Kaori Nagai, Karen Jones, Donna Landry, Monica Mattfield, Caroline Rooney, and Charlotte Sleigh (Eds.)
Cosmopolitan Animals. Palgrave Macmillan, 2015. xxi, 253 pp.
Cosmopolitan Animals is an edited collection based on a 2012 conference of the same name held in the United Kingdom. The chapters are inspired by the work of Donna Haraway, who, along with Simon Glendinning, was a keynote speaker at the conference and contributed a short preface to the book. Haraway has achieved some prominence in mainstream animal studies, but she has been critiqued for her failure to offer any ethical or political critique of the commodification of nonhuman animals (Sanbonmatsu, 2004, p. 61); for her attacks on animal rights and veganism (Rodriguez, 2014); and as an apologist for animal abuse, providing “ideological cover for such violent practices as animal experimentation, genetic engineering, dog breeding and training, killing animals for food and hunting” (Weisberg, 2009, p. 23). It is not suprising then that the contributors to this book fail to engage with any of the literature coming from a Critical Animal Studies perspective. Instead, most cite not only Haraway but also the usual postmodern panoply and hew to rather non-threatening and apolitical ideas about the interconnectedness of humans with other animals, our coexistence and interactivity with them in a common world.

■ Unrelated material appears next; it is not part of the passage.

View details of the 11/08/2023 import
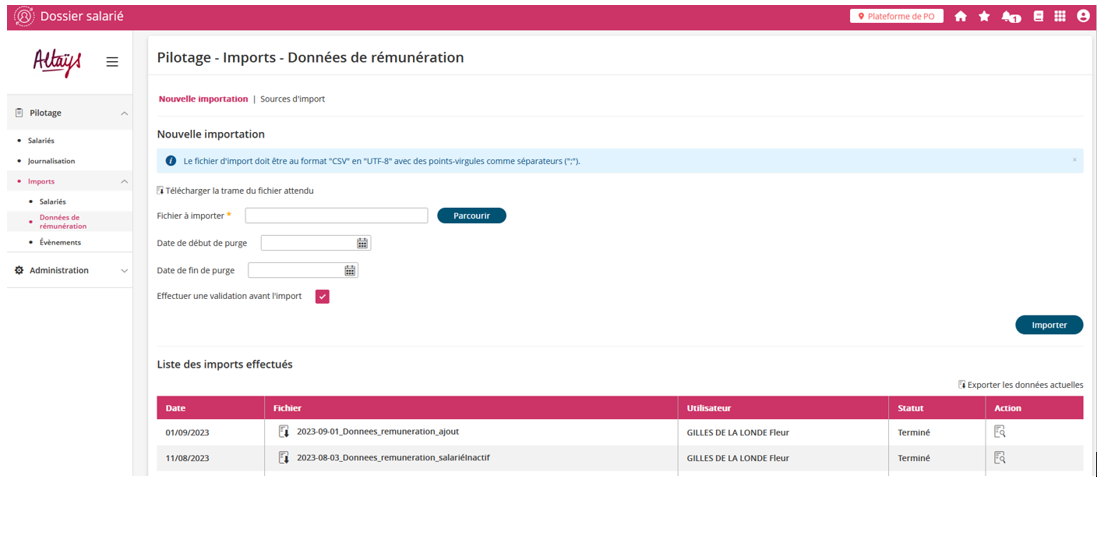1105x553 pixels. click(999, 458)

The fifteen chapters cover quite a diversity of interesting topics, which the editors have arranged into four sections (Cosmopolitics, Hospitality, Companionship and The Postcolonial). These categories seem extremely broad. For example, the section on Companionship includes David Andrew Griffith’s chapter that discusses how some humans with autoimmune disorders and allergies deliberately infest themselves with hookworms as a form of therapy. This is rather entertaining, but the term companionship seems to suggest fellowship and friendship in ways that are rather different than a parasite-host relationship. Griffith’s (Nagai et al., 2015, p. 147) recourse to the Harawayan idea that this involves “more-than-human networks of regard, respect and responsibility” seems to be stretching it: do hookworms respect those who ingest them? Do the humans who do so feel a responsibility for their hookworms?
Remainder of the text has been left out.